In 1980, Ronald Rosenberger, a student at the university and the plaintiff in this case, formed an unincorporated association known as Wide Awake productions to publish a non-profit journal titled Wide Awake: A Christian Perspective at the University of Virginia. The purpose of the journal was to address a wide array of social, philosophical and school-related issues from a Christian point of view. When Mr. Rosenberger applied to SAF for funds to defray $5,862 in first-year publication costs, the university denied funding under the SAF guidelines which excluded “religious activities.” Rosenberger responded by filing suit challenging the constitutionality of the “religious activity” exclusion.
The U.S. Court of Appeals for the Fourth Circuit upheld a lower court ruling in favor of the university. The court said that although the funding guidelines “create an uneven playing field on which the advantage is tilted toward [student groups] engaged in wholly secular modes of expression,” the university had successfully demonstrated that its regulation was narrowly drawn to achieve a compelling governmental interest. The court ruled that funding Wide Awake would violate the Establishment Clause; such funding, according to the appeals court, would have the primary effect of advancing religion under the second prong of the Lemon test and would also involve “excessive entanglement” between the university and religion, thereby violating the third prong of Lemon.

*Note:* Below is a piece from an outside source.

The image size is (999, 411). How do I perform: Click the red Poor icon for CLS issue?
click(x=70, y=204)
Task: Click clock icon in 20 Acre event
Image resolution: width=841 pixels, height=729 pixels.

The petition for certiorari will ask the Supreme Court to review the Fourth Circuit’s Establishment Clause analysis, which makes it virtually impossible for any public school to fund religious expression. Under Rosenberger as it now stands, religious students in public universities may be forced to pay fees to fund expression of every opinion except their own.
The League’s brief argues that publication of religious viewpoints deserves the highest level of First Amendment protection and offers an examination of constitutional history to support its claim. Religious expression played a significant role in motivating colonists to join the struggle for independence, the brief notes, and the abolitionist movement was lead by religious leaders. In fact, protection of such religious expression was an important impetus in the framing of the Fourteenth Amendment. This nation’s more recent history is replete with instances of national dialogues being conducted in explicitly religious terms. For example, the Reverend Martin Luther King, Jr. acknowledged the religious roots of the civil rights movement and both the recently passed crime bill and health care reform were often debated in specifically religious terms.
Finally, the brief points out that the Fourth Circuit’s decision veers from the religious pluralism of the Founders toward a relentlessly secular society, where religious expression is frowned upon and religious persons are denied the privileges afforded other citizens.
Since the respondents in this case refused to grant permission for the filing of this brief, in compliance with Supreme Court rules the brief was accompanied by a motion asking the Court for leave to file. Signing the motion and brief along with the Catholic League were the Christian Legal Society, the Southern Baptist Convention, the Church of the Latter-Day Saints, the Family Research Council and the National Association of Evangelicals.